How do we advance the Olympic spirit if we rail against the most reliable tests we have? How do we maintain a level playing field if we allow athletes to shift their doping practices to contemporaneously undetectable means such as EPO before 2000, hormones and blood doping today, or potential genetic manipulation in the future? Furthermore, where under the UCI, WADA, or Olympic charters or the UN charter for that matter are athletes or anyone else allowed to defraud the public in secret?
I think Mr. Armstrong protests too much. The UCI has already disciplined its employee most directly responsible for linking his name to his test results, and published a 130-page report that “completely exonerates” him. Yet the recriminations go on.
In response, we the people can make and enhance the rules. Nowadays, common drug and alcohol violations can lead to arrest and one or more tests under implied consent law. Refusal to take a test is admissible as evidence. Therefore, Mr. Armstrong, you say you didn’t dope, here’s your chance to prove it!
Posted by: Rydr1 at Jun 21, 2006 1:56:41 AM
Give all us (Americans) a break and give it a rest. Your whining sounds like alot of other people, including most so called liberals, who believe everything American is bad and everything European is good. I'm proud of Lance Armstrong and his phenomenal achievements in cycling. I'm thrilled he's an American.I'm thrilled to be an American. I doubt you are one so I guess I should try to understand your position hoping that SOMEDAY maybe a Frenchman will once again win the Tour. In the meantime, I guess you'll just have to believe that the fox was right and the grapes he couldn't reach were sour anyway.
Posted by: Donald H Kaufman at Jun 21, 2006 11:26:04 AM
Curious why anyone cares whether Armstrong is there anyway. It's seems the media needs his presence to validate the Tour or something. Like they are just not quite ready to believe he doesn't care for cycling anymore. We have upon us a Tour that has the potential to be the best one in over 7 years. 3 Americans have podium potential. It would be better if the media and fans would focus on that rather than whether Armstrong would rather have a beer than ride his bike.

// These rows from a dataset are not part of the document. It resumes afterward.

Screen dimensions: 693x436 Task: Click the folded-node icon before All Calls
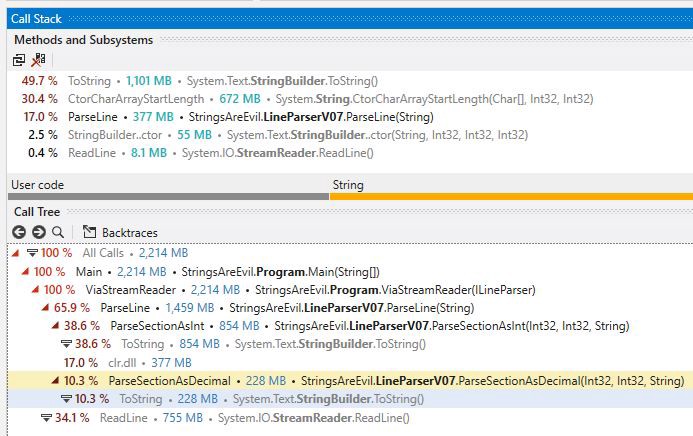click(31, 253)
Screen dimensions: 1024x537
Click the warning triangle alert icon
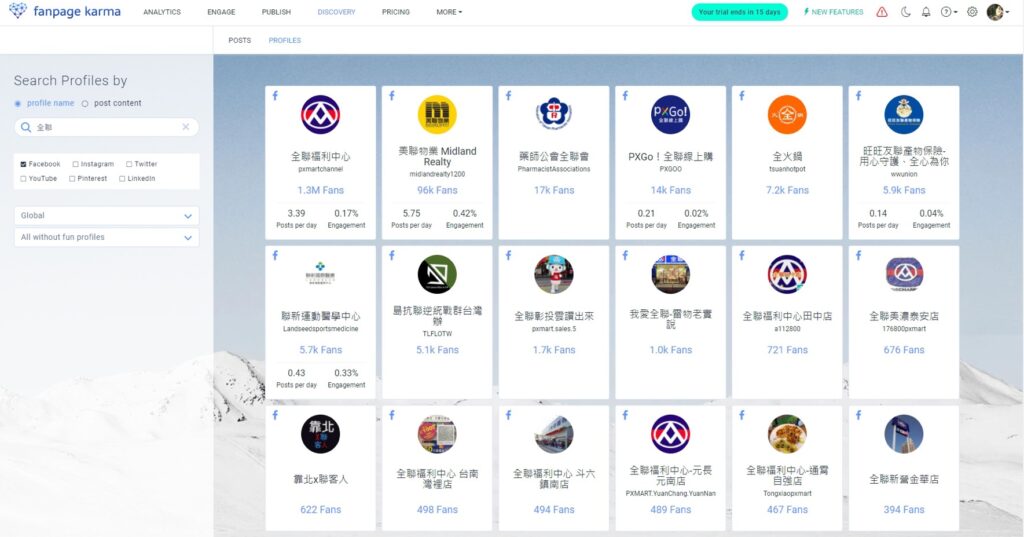click(881, 12)
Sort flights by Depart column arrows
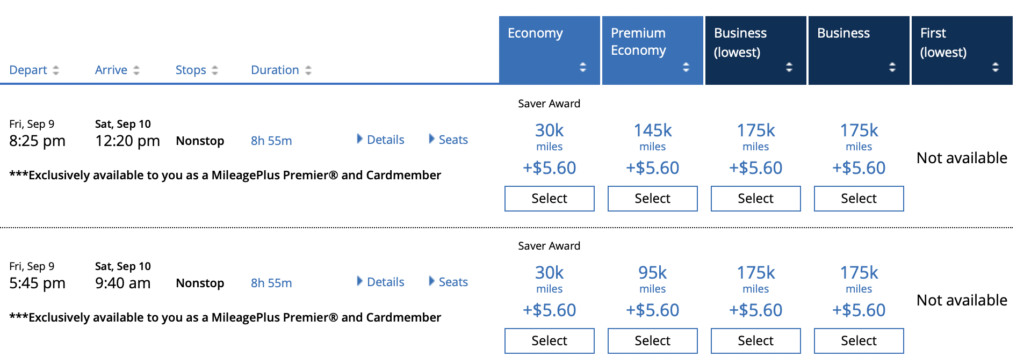Screen dimensions: 1024x364 (56, 71)
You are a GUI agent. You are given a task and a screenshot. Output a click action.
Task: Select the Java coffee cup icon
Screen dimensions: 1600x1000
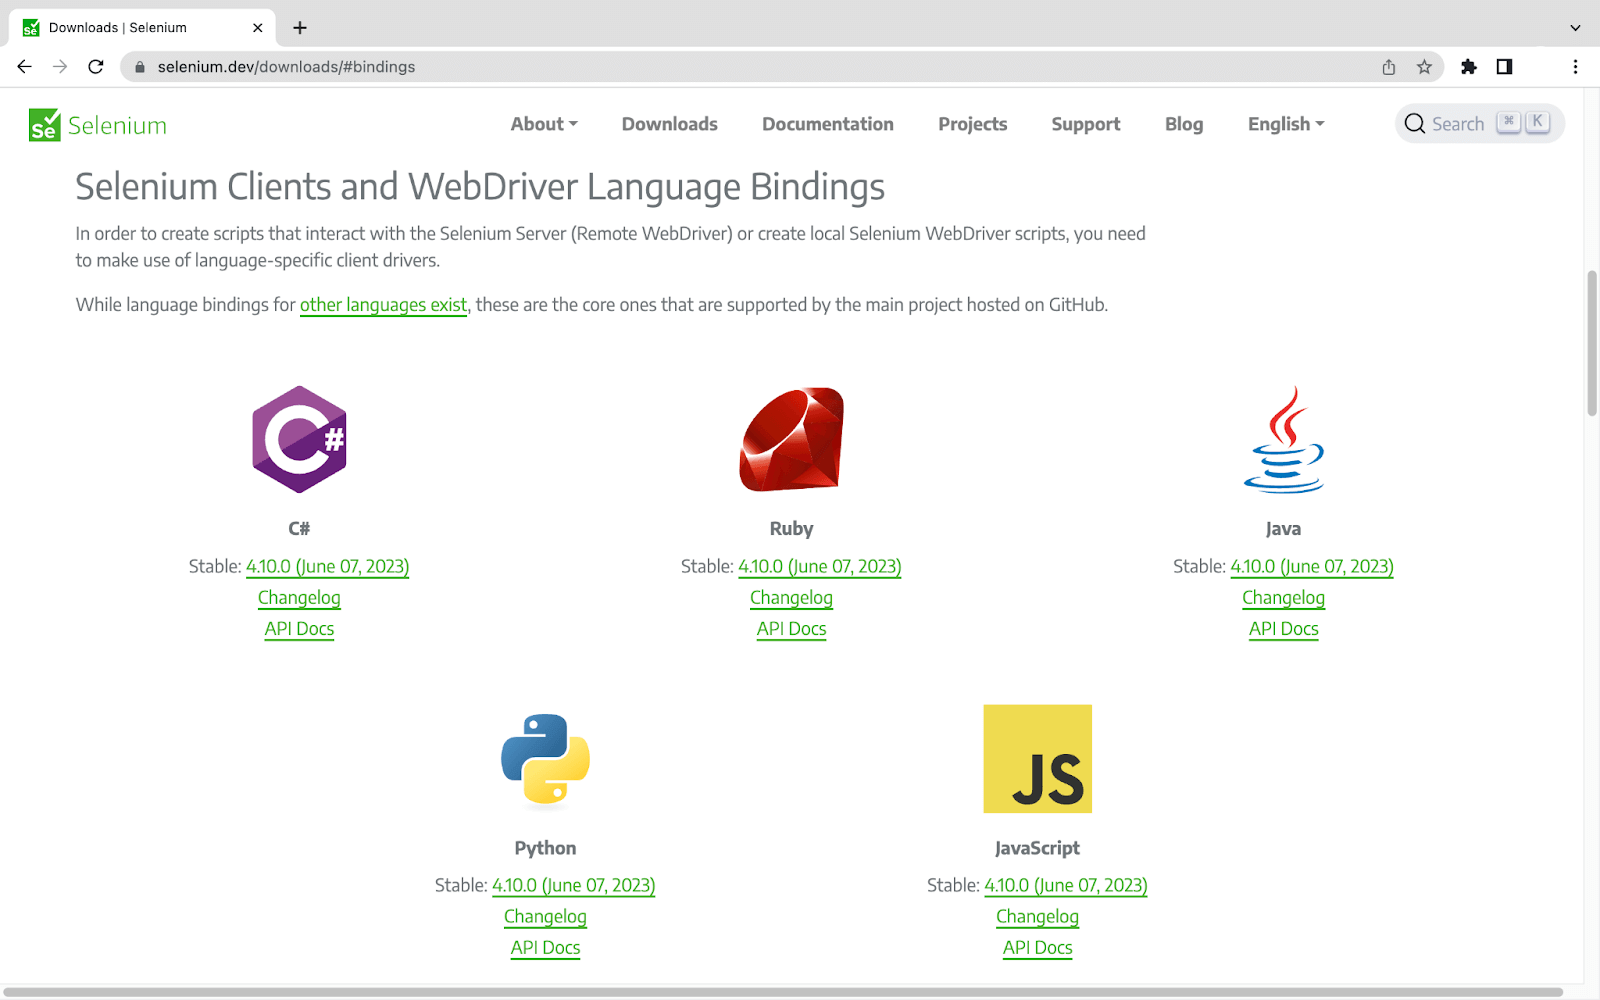[1283, 440]
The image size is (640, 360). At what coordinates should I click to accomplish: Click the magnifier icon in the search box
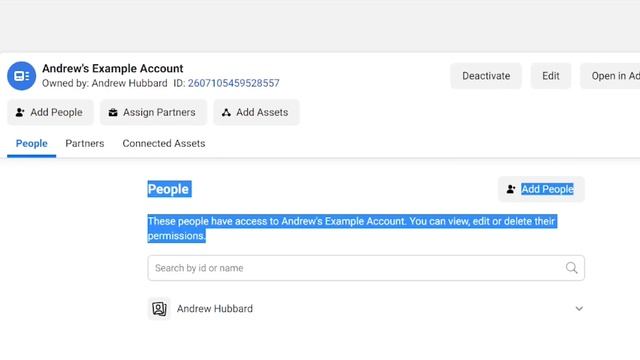571,268
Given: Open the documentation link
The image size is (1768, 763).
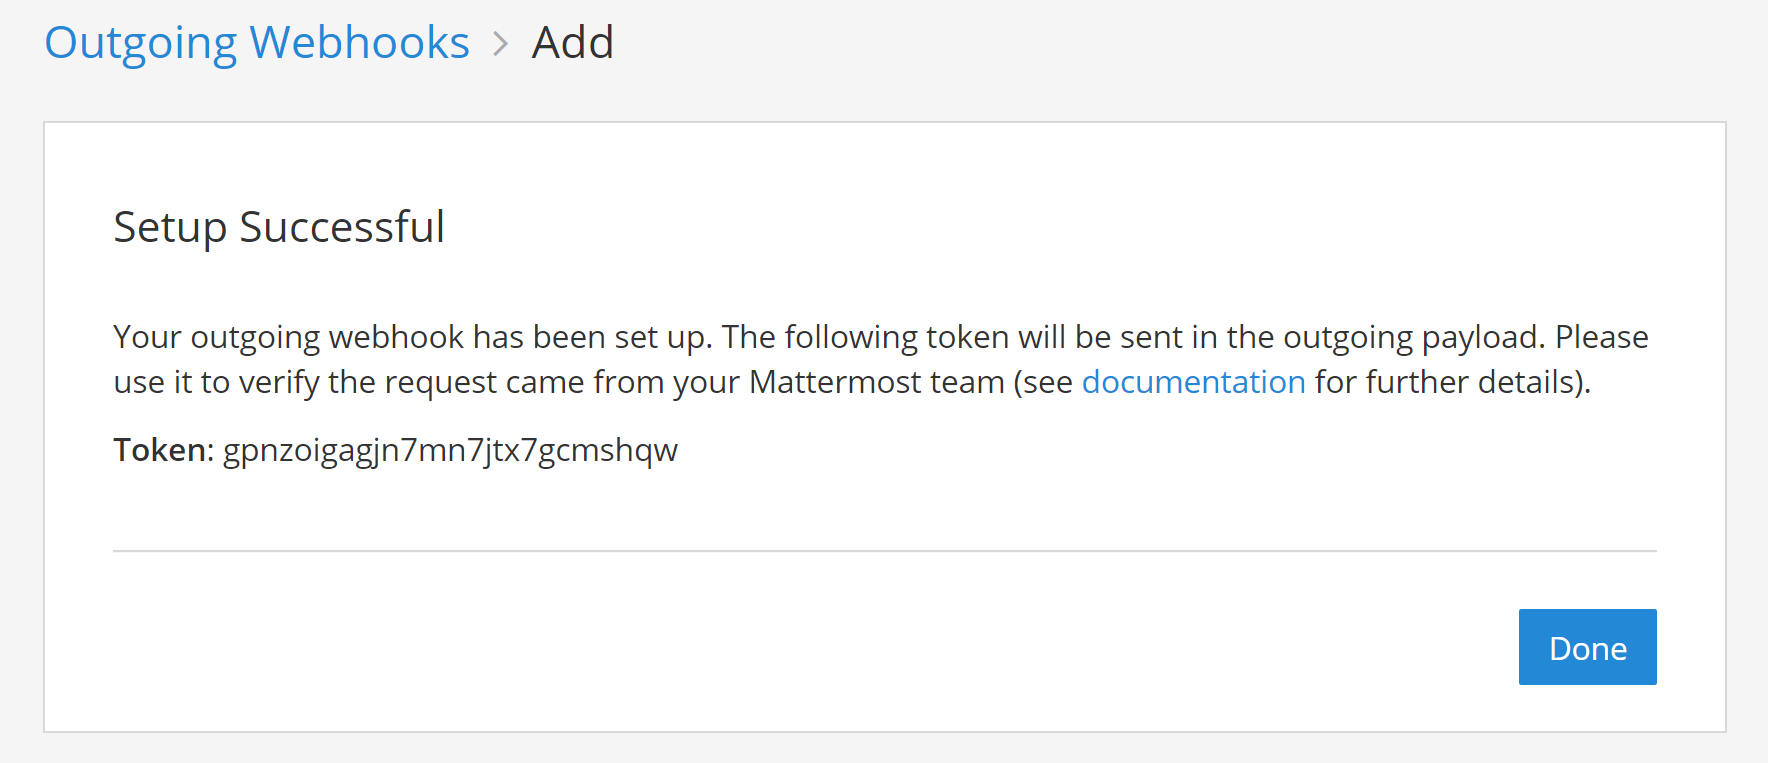Looking at the screenshot, I should [x=1193, y=382].
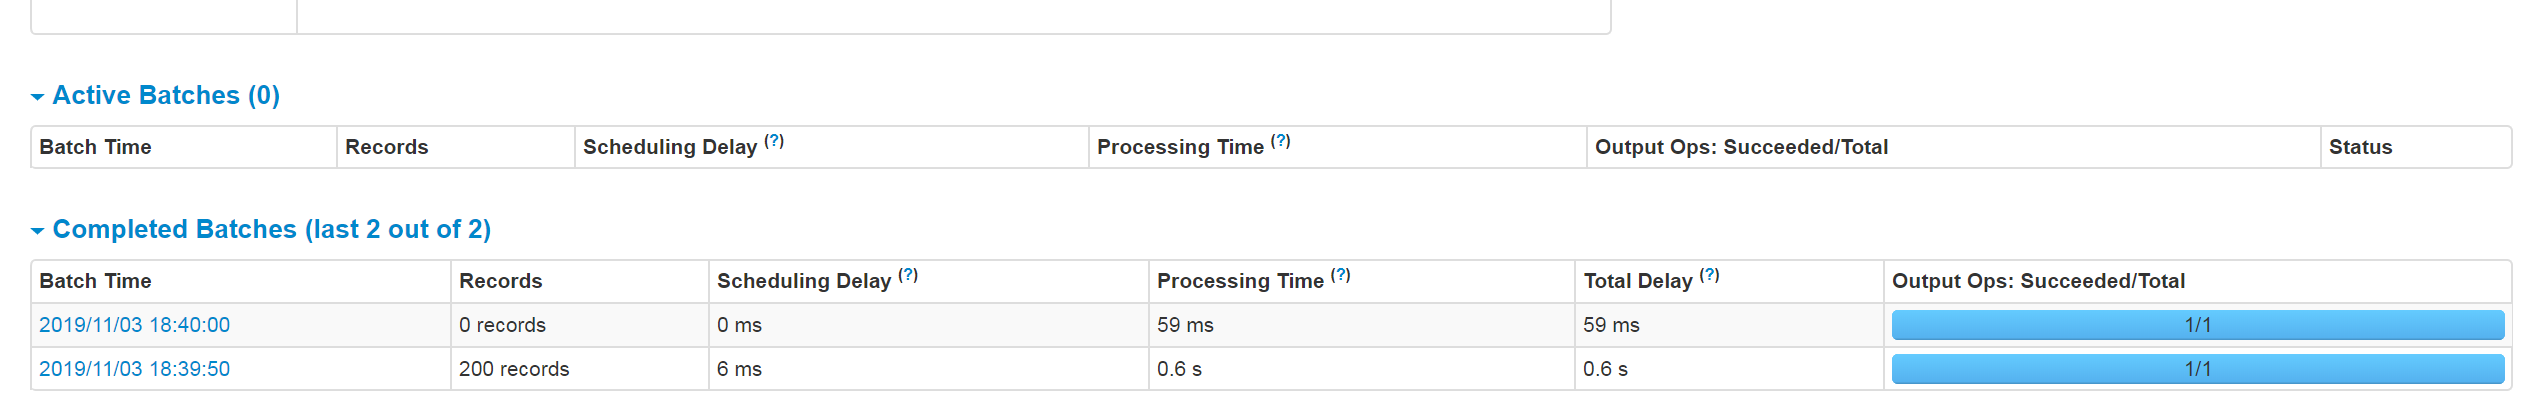The width and height of the screenshot is (2524, 409).
Task: Sort Completed Batches by Records header
Action: pyautogui.click(x=501, y=281)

Posted by: Bob at Jun 23, 2006 3:54:34 PM
The best tour in over 7 years!? It appears that will not be the case. The field realized it could be anyones race this year so many have gone to the extreme of finding a competetive edge on the other side of the law. The class and respect that Lance Armstrong brought to the tour appears to be fading. It is sad to see it go this way.
I am not American and neither are many of those implicated in this new scandal. Now who will they blame?